▶ Provided passage
>> Begin
Identifying how Scrum can break down
Scrum is hard, much harder than it looks from a simple review of the Scrum Guide and memorization of its empirical process control foundations and product-oriented team structures, events, and artifacts. It's even more challenging to scale Scrum across a large product or as an organization-wide implementation.
In this section, you will come to understand that there are innumerable pitfalls that can lead to Scrum implementation failures, both at the product and organizational levels, and how to resolve these issues at the start. Each subsection addresses a particular issue but also provides a discussion on how the organization can avoid or at least minimize the problems.
Lacking executive sponsorship
Executive-level support is a critical success factor for any Scrum implementation. Because Scrum is ultimately about changing the values and the principles that guide the organization, a move to implement Scrum on any scale will run headfirst into impediments created by the organization's culture. Only the most senior executives have the power and authority to remove these impediments.
>> End
▶ Stored data
>> Begin
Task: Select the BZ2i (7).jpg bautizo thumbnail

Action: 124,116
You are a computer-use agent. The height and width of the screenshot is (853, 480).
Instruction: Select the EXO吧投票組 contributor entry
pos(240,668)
>> End
▶ Written task
Answer these questions from the passage on how Scrum can break down.
(a) What does the passage say is even more challenging than Scrum itself?
(b) At which two levels can pitfalls lead to Scrum implementation failures?
(c) Who alone has the power and authority to remove impediments created by the organization's culture?
The records were drawn from a different source than the text.

▶ Task output
(a) Scaling Scrum across a large product or as an organization-wide implementation.
(b) The product level and the organizational level.
(c) The most senior executives.